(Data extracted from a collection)
__________

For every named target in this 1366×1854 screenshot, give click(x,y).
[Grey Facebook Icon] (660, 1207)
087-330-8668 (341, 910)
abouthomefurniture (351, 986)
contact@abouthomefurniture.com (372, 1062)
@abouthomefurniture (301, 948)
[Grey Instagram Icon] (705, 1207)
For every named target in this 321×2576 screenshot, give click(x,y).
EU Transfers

__________

◆ **EXERCISE GOAL**: Once you have read the entries, write them all out again exactly.

◆ **EXERCISE SOLUTION**:
For every named target in this 1366×1854 screenshot, give click(x,y).
[Grey Facebook Icon] (660, 1207)
087-330-8668 (341, 910)
abouthomefurniture (351, 986)
contact@abouthomefurniture.com (372, 1062)
@abouthomefurniture (301, 948)
[Grey Instagram Icon] (705, 1207)
For every named target in this 321×2576 screenshot, give click(x,y).
EU Transfers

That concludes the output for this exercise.